I am so very heavy with sadness. Every step feels like lifting weights. Spent all morning pulling up trees in the yard. Pulling is not the correct term. Slicing, hacking, digging. Some of them as thick as my own arm. My brother liked to cut trees down, then throw them on top of other plants, so the trees got stronger, bushier, and the plants that were planted purposefully got smothered, weaker. Tomorrow I am hoping I have enough energy to put in the trees we got from Arbor Day foundation. Little tiny twigs that may someday tower over us all.

To plant a garden is to hope for the future they say. I guess it's true. But there's always this threat over my head that I won't be able to stay here and chop chop, they'll meet the same fate as everything else I've ever cared for.

But I keep at it anyway.

Spent most of yesterday trying to clean the attic room. Found a box of old family photographs. My great-grandpa and great-uncles and my great-great grandpa and a few of my grandmother and grandfather. All maternal. There's not much left of my father's side of the family because when my uncle forced his mother into the nursing home, he got a dumpster and threw almost everything she owned in it. My disabled parents had to literally climb in the dumpster to get out anything they wanted, so that's that.

All the photos I found were just in an open cardboard box. A box for the Ewok Village from Star wars, actually. I put them all in a plastic tote, took out some for display, and tried to organize a box of my parents' things as well. I'm organizing all the family heirlooms that my brother tore out of their spaces and spread all over the house to get broken and destroyed.

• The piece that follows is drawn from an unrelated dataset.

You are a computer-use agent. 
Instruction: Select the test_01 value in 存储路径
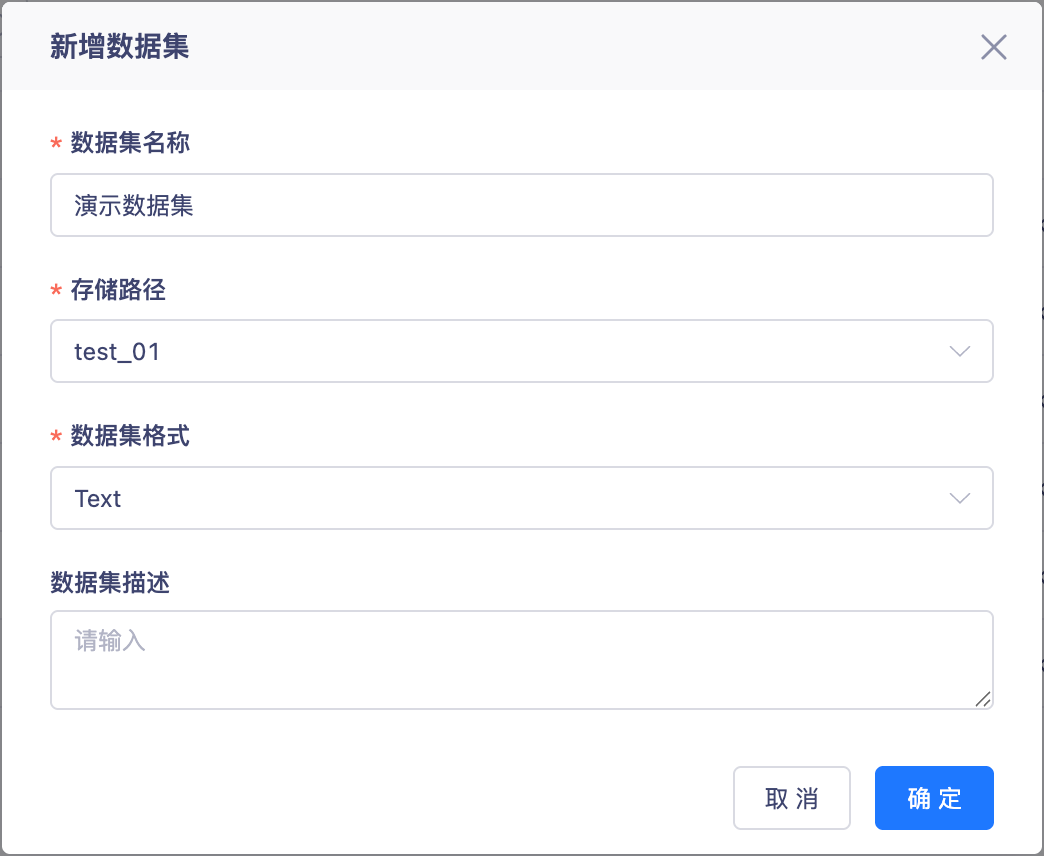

And he's the responsible one, huh?

I don't know why I'm bothering. I'm not having kids. My youngest brother isn't having kids. My oldest two brothers don't give a shit and all their kids only care about what they can sell.

So I guess it doesn't matter that the movers sole the diamond rings that my great-grandfather made because eventually they would just get pawned anyway. Right.

It's all so pointless, but I keep doing it all. Like the feeling of banging my head against the stone wall. Like the loss of blood. Like the pain. Must be so.

Found a scrapbook my mom made of every single little note I brought home from school from day one until I graduated. All my academic achievements and good citizen notices. And I have to go through that now. I just did this in Roch. And again in Denver and threw away several garbage bags of things because I think I will have to keep being on the move year after year and I can't bring all this with me. And here it all is again. And I have to box the days up and put them away for safety when there is no such thing. I am so tired of having to make these decisions. For years now I've had to make these decisions and even more serious decisions and I can't do it right. I can't do it anymore.

I cut across the Iowa Steakhouse parking lot to get to the grocery store every few days. When I was a kid, there was a trail up the little grassy hill to the lot because everyone around here walked there daily for milk, bread, etc...Now they drive and there's no trail and I've never seen anyone but me walking that way since I've moved back.